To put it in a philosophical way: “All necessary measures” is a term, which is not at all defined and which is therefore misplaced in a resolution, which has concrete legal consequences – and that is definitely the case with compulsory Security Council resolutions.

To use such non-defined terms, is nothing but an invitation is to the interested states to act at their discretion. Each state will interpret an empty formula according to its own interests: Immediately after the beginning of the war we learned from the statements of, for example, British politicians that they regarded their attacks against the head of state in Libya, i.e. actions to kill him, as measures legitimized by the resolution.

CC: What were the reactions to your memorandum?

HK: I got support for my views in particular from Asia, but also from Africa; and in the media in Southeast Asia and also in African states there were reports on this memorandum, which we had submitted, and it prompted a lively world-wide debate.

CC: Regarding the policy of the Security Council of the last 20 years one can gain the impression that there has been a certain kind of barbarization in the interpretation and application of international law. The guarantee that the UN Charter is taken seriously in its wording seems to have dwindled. What are your observations? And how could we explain such a development?

HK: Yes, that is indeed my impression, too. And I see that there was a major paradigm shift in this period, when the bipolar world order changed relatively rapidly into a unipolar structure. That was around the year 1990. As early as in 1991, at the time of the second Gulf War, i.e. the conflict between Iraq and Kuwait, the Security Council adopted a resolution, which contained such an empty formula as well. At that time, in the resolution there was also talk about “all necessary means”, and that also led to the fact that the interested states, especially the USA, Great Britain and France, more or less did what they liked in Iraq; regardless of the official objective – which was to end the Iraqi occupation of Kuwait – they destroyed the entire infrastructure in Iraq and performed actions, which led to the death of a great many civilians. It is thus indeed a barbarization, which the founders of the worldwide organization could not have at all imagined.

There is a structural problem concerning the position of the Security Council in the Charter of the United Nations. The Security Council actually is an authority which cannot be challenged. In the framework of the UN Charter there is no separation of powers; this means that with regard to the Security Council there is no such thing as a constitutional court of the United Nations that could check whether the Security Council adopted its resolutions in agreement with the Charter of the United Nations.

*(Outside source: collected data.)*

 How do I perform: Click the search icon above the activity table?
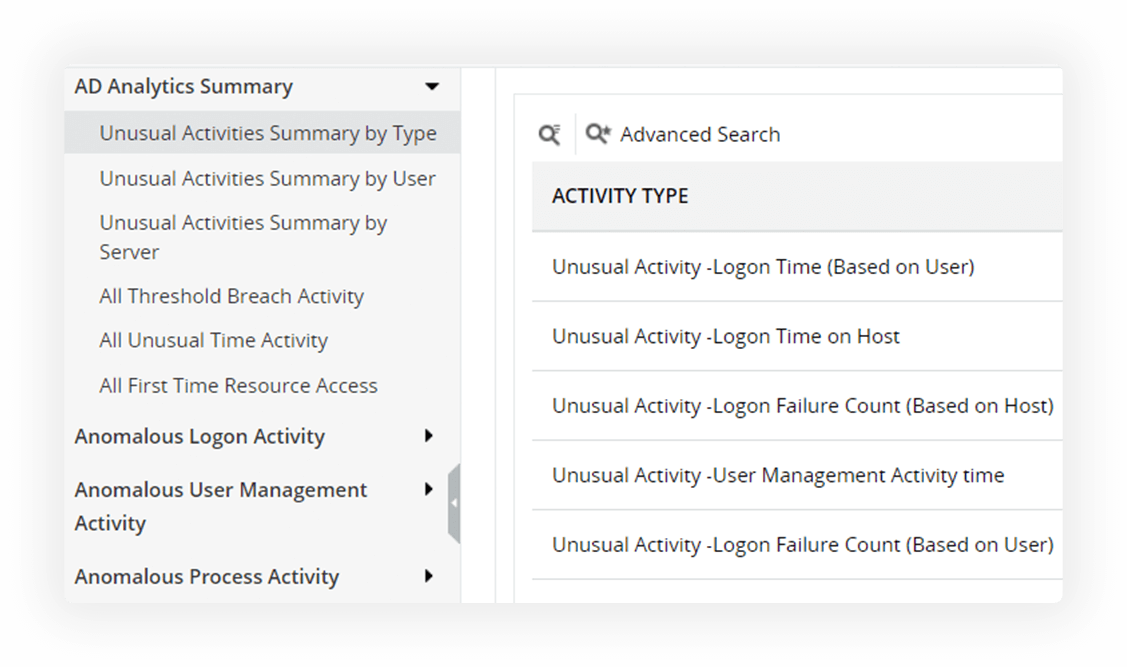click(x=549, y=134)
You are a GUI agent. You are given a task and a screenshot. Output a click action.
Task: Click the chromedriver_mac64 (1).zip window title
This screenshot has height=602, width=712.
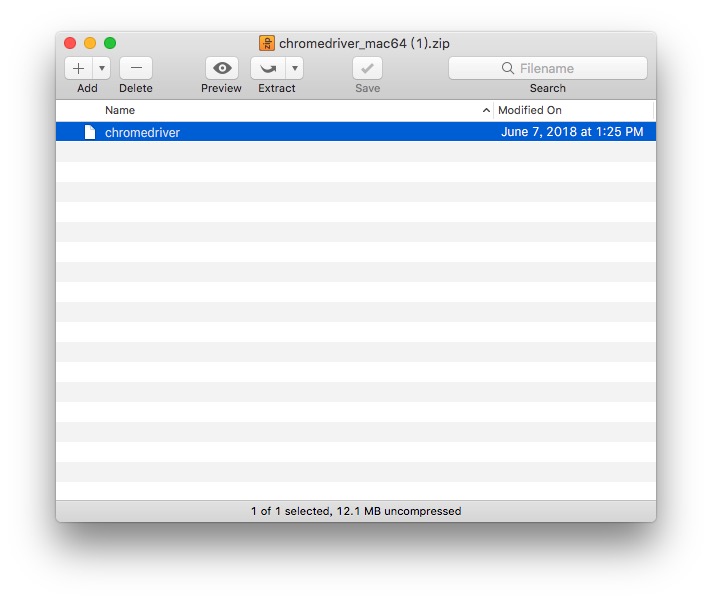click(x=364, y=43)
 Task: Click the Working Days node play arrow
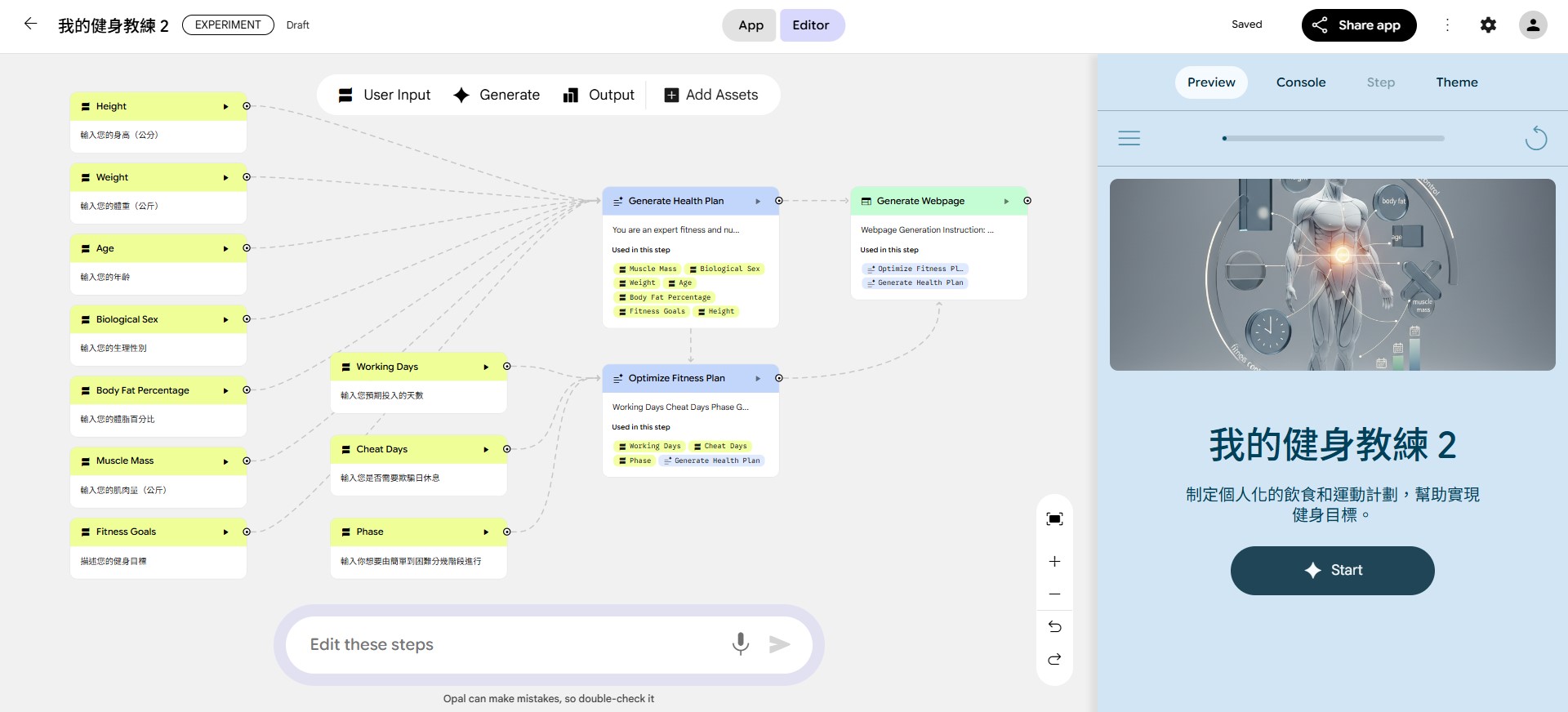tap(486, 367)
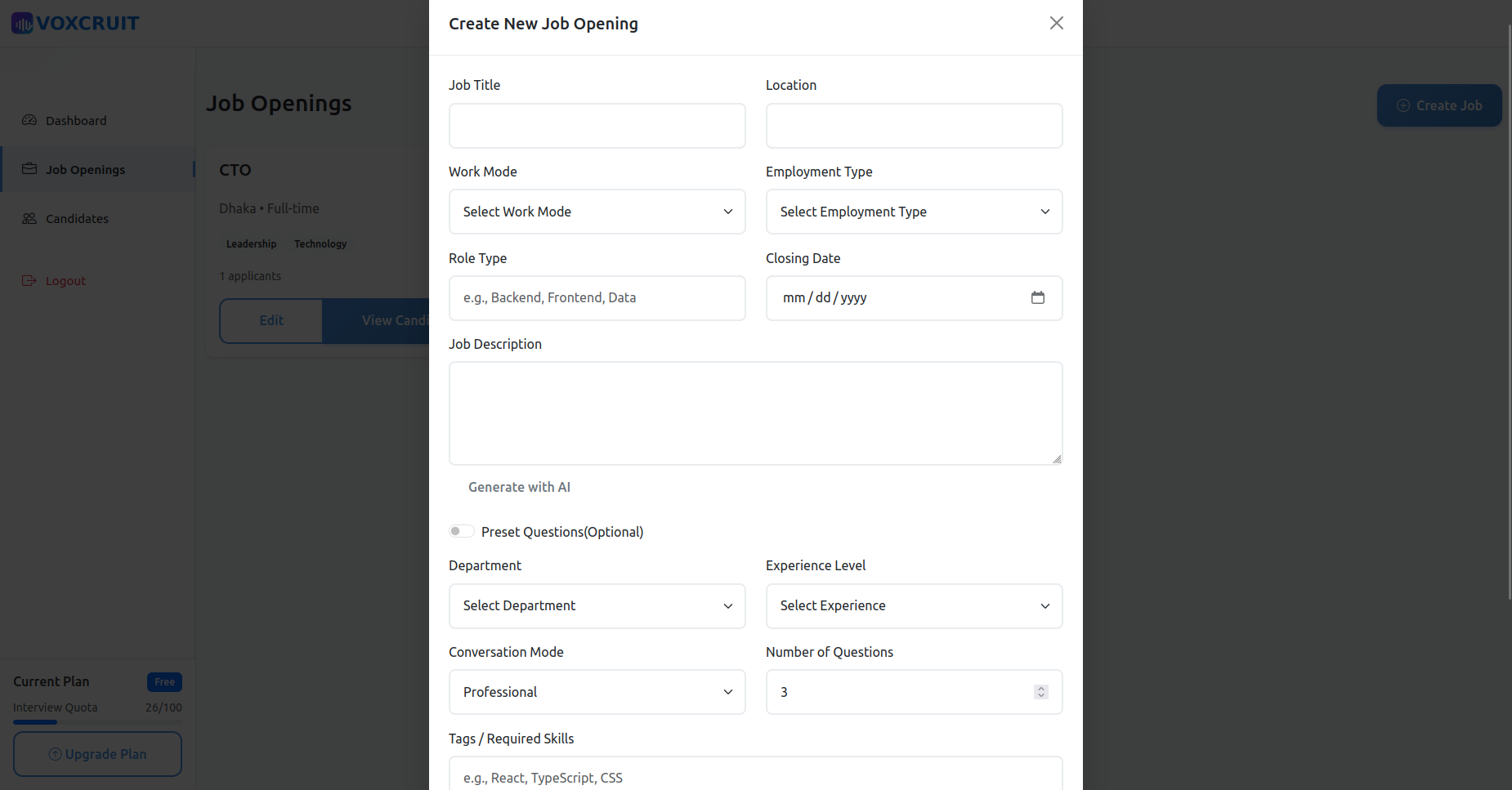Click the Dashboard gauge icon
The height and width of the screenshot is (790, 1512).
coord(29,120)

As the Charter says, the Security Council is obliged to take decisions in accord with the principles of the United Nations like all other UN authorities; however, this obligation does not mean anything at all, if there is no possibility to independently examine within the framework of the organization whether the Security Council has followed this obligation or not.

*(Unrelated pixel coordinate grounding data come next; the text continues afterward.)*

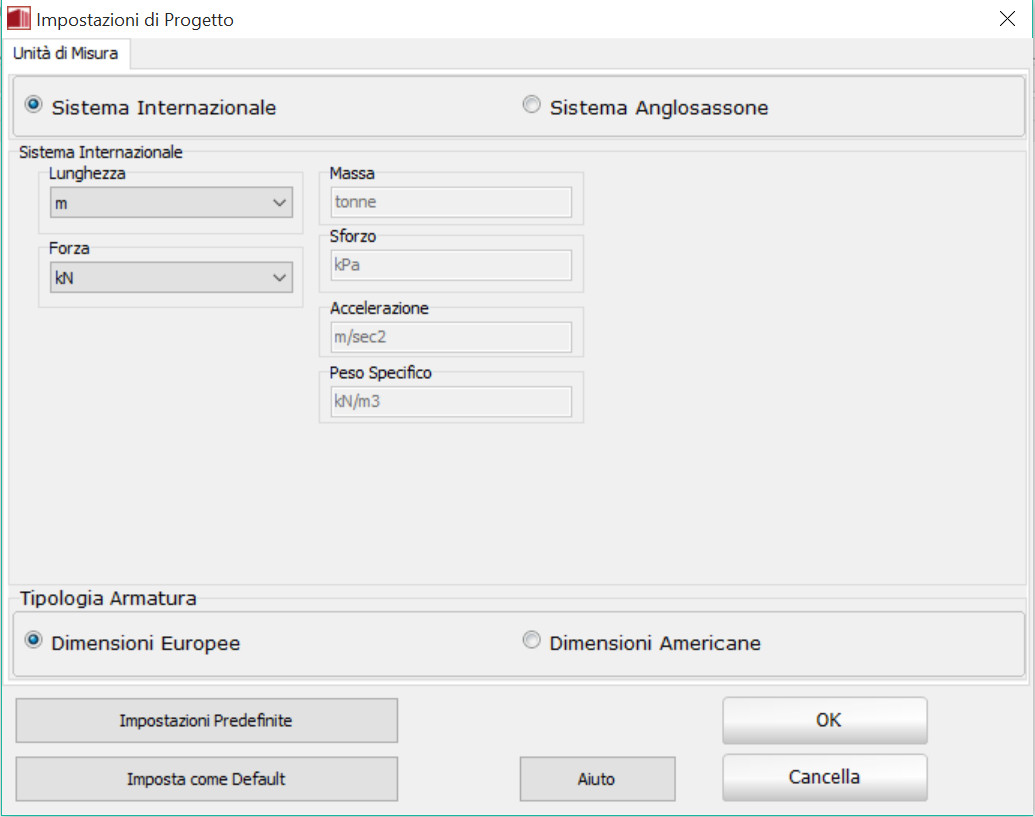Click the Accelerazione field showing m/sec2
The image size is (1035, 817).
(x=451, y=337)
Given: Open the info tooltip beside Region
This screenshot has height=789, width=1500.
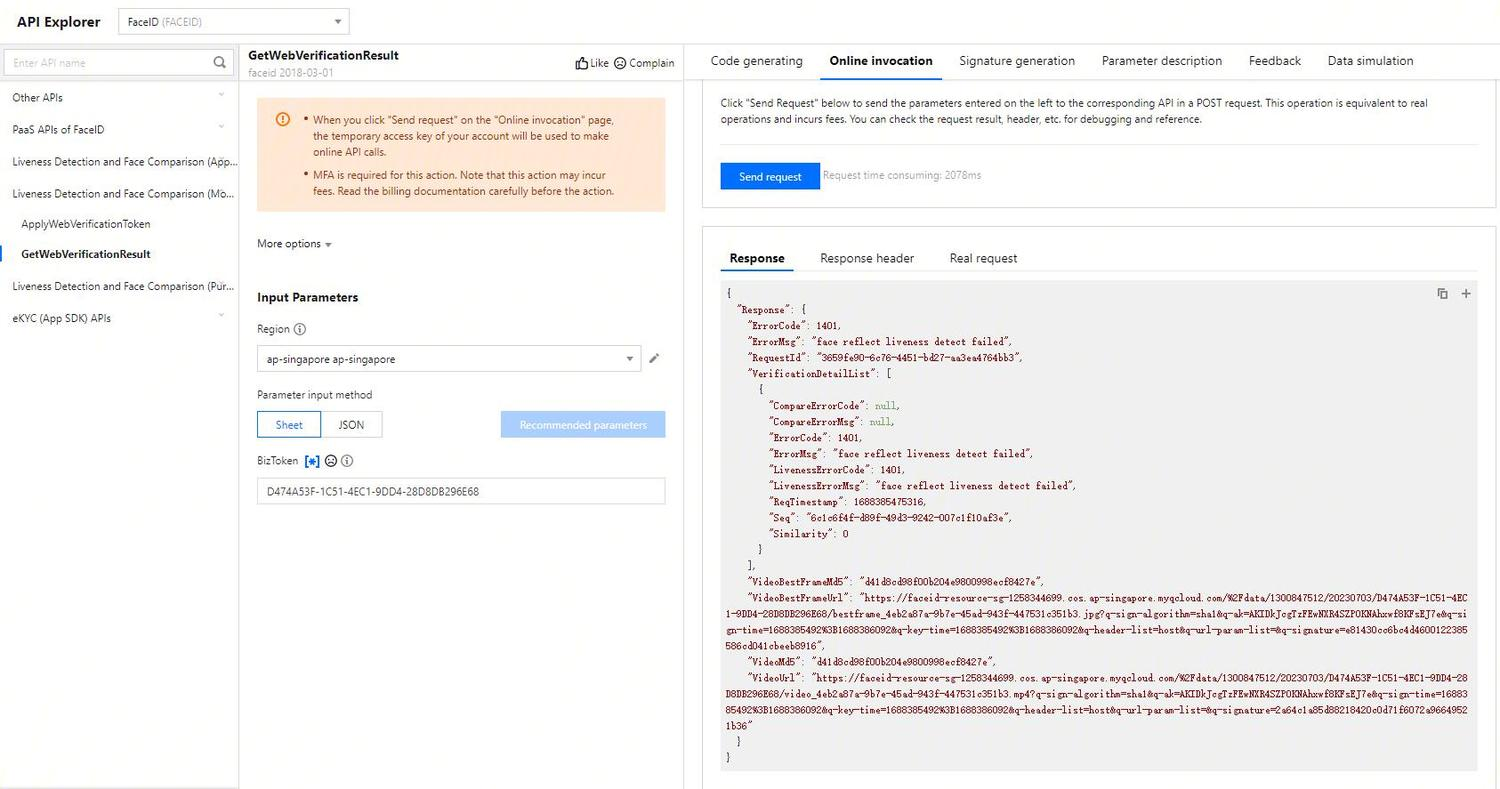Looking at the screenshot, I should [300, 328].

Necessary reform of the UN

The big structural problem is that the international Court of Justice in The Hague, which is a part of the system of the United Nations, does not have any competence to decide on the accordance of the Security Council’s resolutions with the statutes. Thus the following opinion has meanwhile evolved from the International Court of Justice: As soon as the Security Council has decided on a resolution in accordance with Chapter VII of the UN Charter, i.e. a resolution with an obligatory character for all member states, the international Court of Justice can no longer deal with relevant complaints of member states.

If you have such a situation, it doesn’t come as a surprise that a barabarization takes place, especially if there is no balance within the committee.

In the bipolar world a certain balance of power was predominant – of course this was often a kind of paralysis; however there was some kind of balance, because one superpower contained the other. Now the situation is completely different; there is no power balance among the five permanent members with the right to veto. That is the reason, why countries, which would actually have the possibility of preventing such arbitrary resolutions with the help of the Charter, do not engage but keep out, i.e. abstain from voting.

If there was a balance of power between the five permanent Security Council members, a resolution like the resolution 1973 on Libya would be inconceivable. In that case Russia or China, for example, would have had the courage to stand up against it.

But now the law of action is left to a country and/or a group of countries, and only to this single country and its vassals. I think this means a complete perversion of the concept of collective security, which is the basis for the regulations in Chapter VII of the United Nation’s Charter. In fact, the development has shown so far that it is no longer about actions of collective security, i.e. actions, which are really accomplished in the name of the world community; however, it is indeed about unilateral actions, which a state performs together with its allies, and this state has the advantage to justify its actions with reference to the United Nations. I can only say: We can hardly imagine a situation where things are more hypocritical than now.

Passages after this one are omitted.